Le GBO/Cartel a toujours eu une vision claire du système de soins de santé, au sein duquel le médecin généraliste occupe une place centrale, et revendique un système structuré qui garantisse les meilleurs soins par le prestataire le plus adéquat, au meilleur endroit, au meilleur moment et au prix le plus juste. Un système de soins structuré avec un échelonnement des soins mesuré prenant appui sur une première ligne forte où le MG est central, avec une délégation adéquate, négociée et sécurisée des tâches, entre les lignes de soins et entre prestataires de la première ligne.
Dans un communiqué commun avec l’ABSyM (une fois n’est pas coutume !), le GBO/Cartel avait fait part mi-août de son opposition à ce nouveau projet de loi. Pour le GBO/Cartel, il ne s’agissait pas d’un réflexe corporatiste de principe mais bien d’une prise de position basée sur une réflexion beaucoup plus profonde. Mais quels sont les arguments justifiant notre opposition à ce projet de loi ?
Plutôt que de (ré)agir dans la précipitation, il aurait fallu mettre en place des solutions pour simplifier le parcours vaccinal et aider les généralistes à faire leur métier
Mais pourquoi élargir dès aujourd’hui (et dans la précipitation !) la vaccination pharmacienne à la grippe saisonnière ? Les intentions du ministre de la Santé sont claires quant à son souhait d’élargir la couverture vaccinale mais le GBO/Cartel ose espérer que sa vision n’est pas de transformer la pharmacie d’officine en mini-dispensaire de 1re ligne pour pallier la pénurie de médecins généralistes. Le transfert de tâches de pratiques de la médecine générale vers des pharmacies d’officine qui ont également une logique commerciale nous pose problème. Ce n’est pas parce que la pénurie de généralistes est un fait qu’il faut commencer à faire en urgence des transferts de compétences pour des actes médicaux comme la vaccination, qui sont au cœur du métier du médecin généraliste. Avant toute chose, alléger drastiquement la charge administrative qui pèse sur les médecins généralistes leur permettrait de dégager un temps précieux pour se consacrer à soigner les patients.
Grain à moudre à (re)lire : Bricoler n’est pas réformer
En outre, même s’il est prouvé a posteriori que les pharmaciens auront augmenté drastiquement la couverture vaccinale, la vaccination saisonnière par les médecins généralistes a par contre une plus-value certaine en matière de prévention puisqu’elle leur permet de revoir certains patients qui ne consultent pas suffisamment ou assez régulièrement, et de profiter de cette consultation pour réaliser un bilan de santé et un examen clinique préventif.

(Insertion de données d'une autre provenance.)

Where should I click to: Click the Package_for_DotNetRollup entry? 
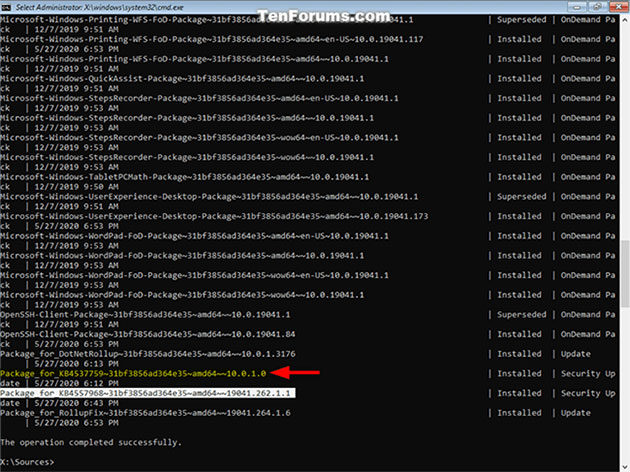tap(147, 354)
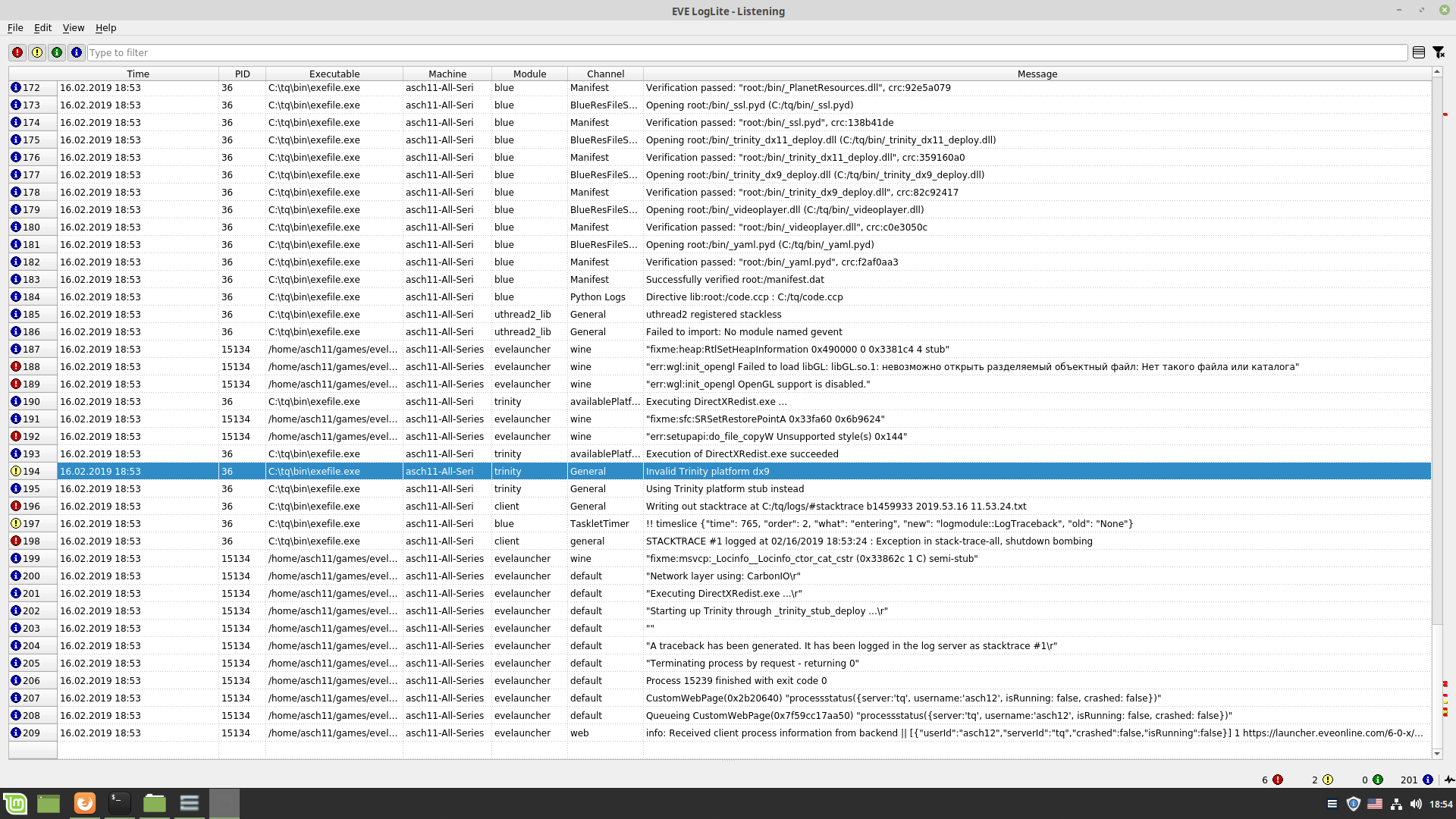Open the View menu

click(x=74, y=27)
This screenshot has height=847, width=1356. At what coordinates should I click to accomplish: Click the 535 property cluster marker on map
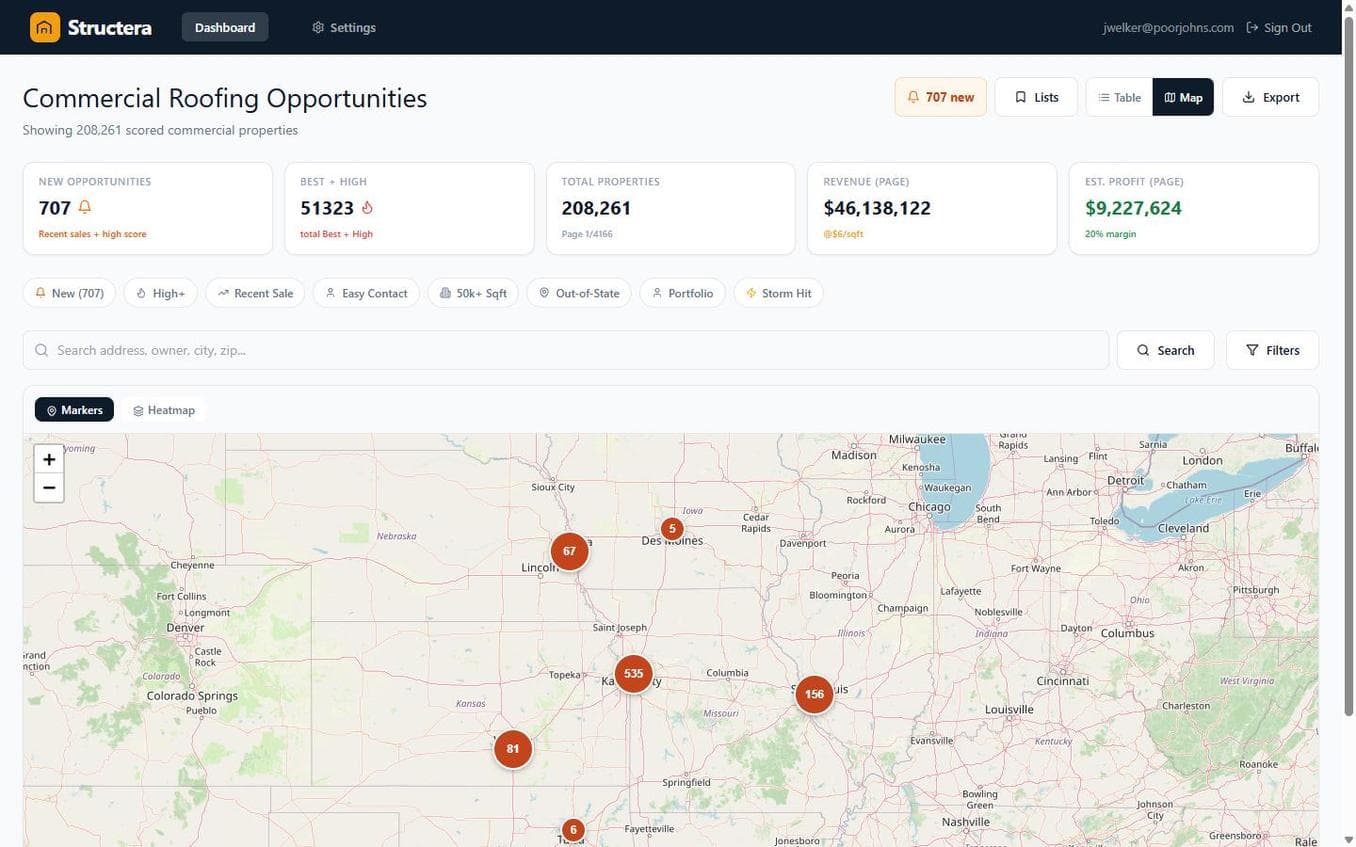(632, 673)
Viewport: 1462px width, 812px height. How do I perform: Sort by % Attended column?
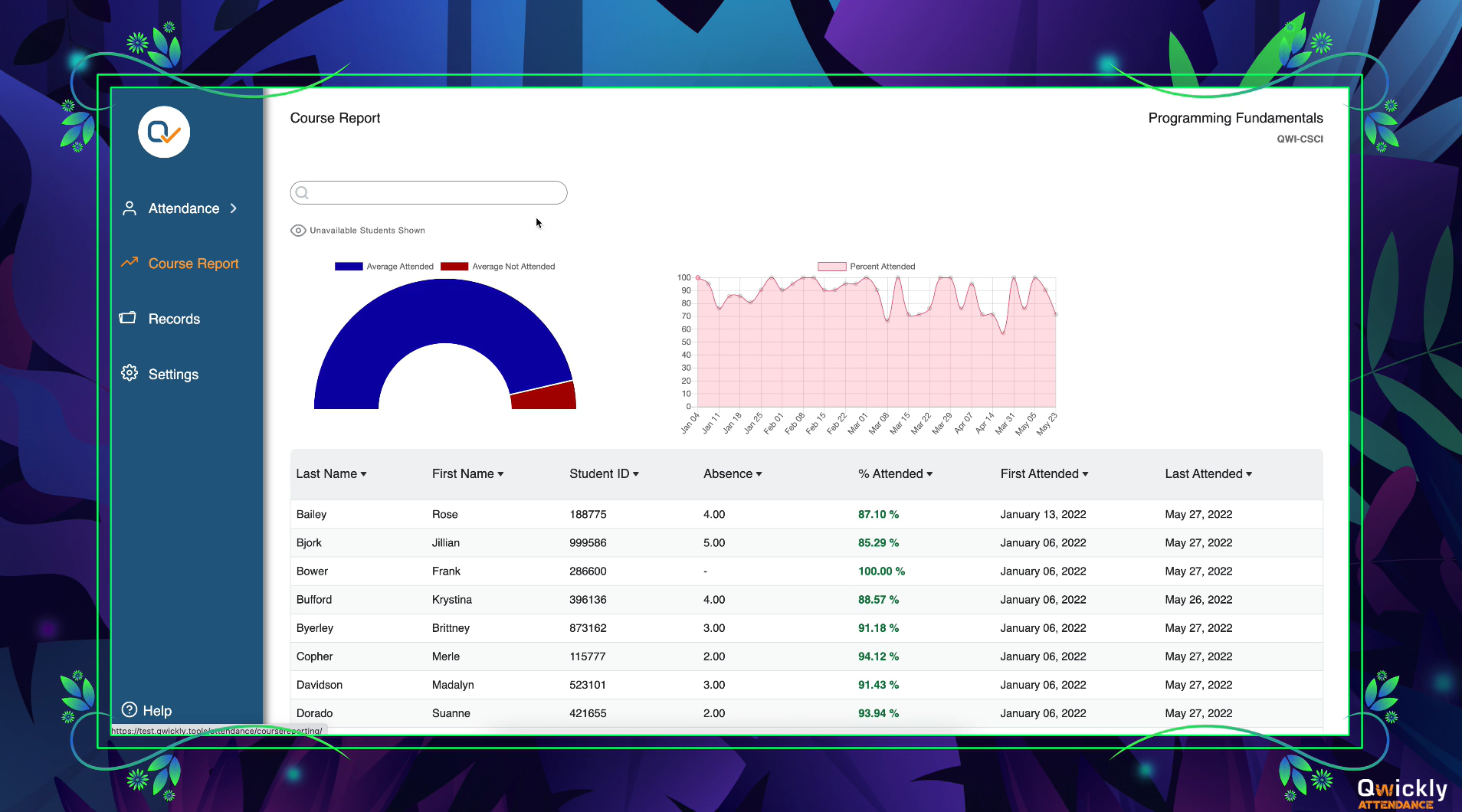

Détourner les patients vulnérables de chez le médecin pour les vaccinations saisonnières risque d’avoir des conséquences en terme de santé publique en privant par exemple ce groupe du bilan de santé annuel.
[1] Actuellement, le vaccin COVID-19 administré en officine est encodé via un e-form développé pour que le vaccin soit ensuite enregistré sur VaccinNet+. Le vaccin grippe devra également être encodé via cet e-form mais les données ainsi collectées ne seront pas visibles immédiatement par les autres prestataires de 1re ligne, loin s’en faut …
[1] Avis du Conseil Supérieur de la Santé (CSS) : grippe saisonnière (avis 9767) et Covid-19 (avis 9766).